There are people who couldn’t care less about that significant line between sexting and texting. They live inside their bubbles thinking that sexting isn’t cheating without giving a single damn how inconsiderate and painful that is.

Let’s get one thing straight. Sexting with your spouse is clearly not cheating. Sexting with a person you are casually hanging out with is not considered cheating either. But being in a relationship and sexting with someone who isn’t your significant other, is absolutely cheating.

Say what you will, but cheating isn’t always about getting physical with someone.

Here are 10 reasons why sexting is definitely cheating:

1. It makes you desire the person that you are talking to more than the person you are actually with. It makes you fantasize about this person in reality. Which is one thing if that person is an imaginary crush. Fantasizing about someone who is pretty much real and on top of that, sexting them,  is a pure form of cheating.

2. It makes you hurt your partner’s feelings. The possibility of someone (your loved one) getting hurt is the number one reason, in my opinion why sexting is actually cheating. Let’s be honest, if it wasn’t harmful, you wouldn’t hide it.

3. It makes you attached to someone else. When you fall down this rabbit hole and form attachment with the person you are sexting with, you forget about your partner’s feelings. And we all know how big of an issue attachment is. In this case, it is dangerous. Once this happens, it becomes very difficult to end the affair and say goodbye to that person.
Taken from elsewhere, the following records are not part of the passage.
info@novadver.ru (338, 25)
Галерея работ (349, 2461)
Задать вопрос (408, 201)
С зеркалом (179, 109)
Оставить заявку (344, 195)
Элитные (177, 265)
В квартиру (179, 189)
4. It builds great barriers between you and your partner. When sexting becomes a part of your everyday life and you become more and more attached to that person, it begins to create walls between you and your partner. You change. Your priorities suddenly shift. Your communication is not the same as it once was. And it becomes obvious that you are doing something behind their back.

5. It is the first step that often leads to an actual physical act of cheating. Let’s be honest. The deeper you get, the more curious you become about finding out more. Add an emotional attachment to that and you are on the train to Cheat city. That is why sexting is usually what leads people to engage in actual, sexual activities.

6. It creates unhealthy expectations about the relationship you are in. It is a fantasy. The one that lures you in, plays with your emotions and forces you to forget about your partner’s feelings. And as the sexting continues, it only impacts the expectations you have in your relationship, especially the ones concerning the sexual life you and your partner have.

7. It distracts you from reality. What you do is far from real. It’s done behind a screen. That is what makes you feel easier to say or do things that you probably wouldn’t do in real life. These things make people feel powerful And, you have to admit it… it gets pretty difficult to stop something that makes you feel invincible. Something that is easy to hide and get away with.

8. It builds great distrust between you and your partner. When you hide something from your partner, you begin with lies. You do your best to cover the ugly truth from them. But deep down you are aware of the possible consequences. That makes you paranoid. And as a result, it forces you to think that they are doing the exact same things.

9. It’s not about the content that you share, but rather about how it makes you feel. Let’s be honest. It is never about the subject of the conversation; it is more about the emotions that the act itself triggers. Those feelings that make you come back for more are what makes sexting cheating. It doesn’t matter if you’ve never been physical with that person if they are all you can think about.

10. It forces you to hide things from your partner, which is by definition considered cheating. It’s not rocket science. It really is that simple. If you feel the need to hide something from your partner, then it is obvious that you shouldn’t be doing that. I’ve been on both sides of the story, and trust me… It’s ugly either way.